If and when i dont kill the hogs i catch it is for one reason . Access !  I will not be dragging one a half a mile through the mnts. to get it out .  But when it is possible to get them out it is BBQ time.


----------



## Unicoidawg (Dec 30, 2012)

NEGA Hog Hunter said:


> hogs have been up here for 20 years that i know of , probaly longer.



I have lived here all my life and hunted these mtns for a LONG time. 20 yrs ago the only hogs you ever heard of were on Warwoman and a few up on Burton. Now they are all over the mtns. They were stocked illegally and have been destroying stuff since. I enjoy eating them as much as the next guy, but they are one of the reasons the "natural" habit has changed. Thats why they are called  a "invasive" species.

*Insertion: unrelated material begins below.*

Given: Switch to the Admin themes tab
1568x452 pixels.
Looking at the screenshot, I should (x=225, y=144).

I don't mind folks doing what they enjoy and if chasing them with dogs is your thing, knock yourself out. Just don't be blind and think hog doggers had nothing to do with the population explosion.......


----------



## NEGA Hog Hunter (Dec 30, 2012)

Unicoidawg said:


> I have lived here all my life and hunted these mtns for a LONG time. 20 yrs ago the only hogs you ever heard of were on Warwoman and a few up on Burton. Now they are all over the mtns. They were stocked illegally and have been destroying stuff since. I enjoy eating them as much as the next guy, but they are one of the reasons the "natural" habit has changed. Thats why they are called  a "invasive" species. I don't mind folks doing what they enjoy and if chasing them with dogs is your thing, knock yourself out. Just don't be blind and think hog doggers had nothing to do with the population explosion.......

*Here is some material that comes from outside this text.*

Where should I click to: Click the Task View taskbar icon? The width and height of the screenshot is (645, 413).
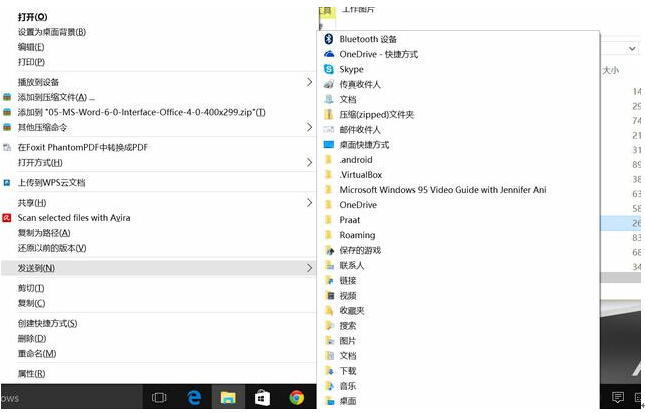tap(158, 397)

   didnt say they didnt have anything to do with the spread of hogs.  I  have learned alot about the wild hog since i started hunting them seriously. It is not unusual for a hog to travel 2-3 miles to eat , or just pick up and move several miles and set up home.  If i hadnt been keeping up with thier location in the off season i would have been like you when i did find where they moved to and thought someone put them there.   As far as habitat in the mnts. In my opinion the current management practices of our national forest is the problem with the habitat  ,  iam sure not many leaf lookers like to see young clearcuts  or freshly timbered mnts.  so now we have large mature hardwood forest that produce food for the wildlife  once a year  and after three  months all the food is gone or rotten.  take a walk through the moutians now and see if you can find what the game is eating ?


----------



## PURVIS (Dec 31, 2012)

Nice hog there u manage your hogs like u see fit this is the doggers forum maybe we should speak our minds bout the bunch of pig killers over there.i must have missed the part in history when the great messiah shined down the light and chose the deer to be the game of chose among men.these hogs are just like the deer there here because man wanted them here, until the great restocking begun in 1928 60% of ga. county's had never seen a deer track until they were put there by man. just ask our farmers if they had a word in that it would have never happened.u guys ever get the chance just ride with a NV guy one night down south in these fields next time u see a farmer u will want to give him some money for feeding your deer when u all stop,its 10 deer to every one hog digging up peanuts or pawing down corn or grain sorghum.he added to nothing by cutting and releasing one but he did take away the seed and the next guy will have some fine meat.he was raised like me if u kill it u eat it.u guys want to help out start filling them doe tags out first there on it for a reason the same one telling u there's to many hogs are saying there's to many does.just who made u guys the keepers of the land anyway?


----------



## cbaldwin (Dec 31, 2012)

PURVIS said:


> Nice hog there u manage your hogs like u see fit this is the doggers forum maybe we should speak our minds bout the bunch of pig killers over there.i must have missed the part in history when the great messiah shined down the light and chose the deer to be the game of chose among men.these hogs are just like the deer there here because man wanted them here, until the great restocking begun in 1928 60% of ga. county's had never seen a deer track until they were put there by man. just ask our farmers if they had a word in that it would have never happened.u guys ever get the chance just ride with a NV guy one night down south in these fields next time u see a farmer u will want to give him some money for feeding your deer when u all stop,its 10 deer to every one hog digging up peanuts or pawing down corn or grain sorghum.he added to nothing by cutting and releasing one but he did take away the seed and the next guy will have some fine meat.he was raised like me if u kill it u eat it.u guys want to help out start filling them doe tags out first there on it for a reason the same one telling u there's to many hogs are saying there's to many does.just who made u guys the keepers of the land anyway?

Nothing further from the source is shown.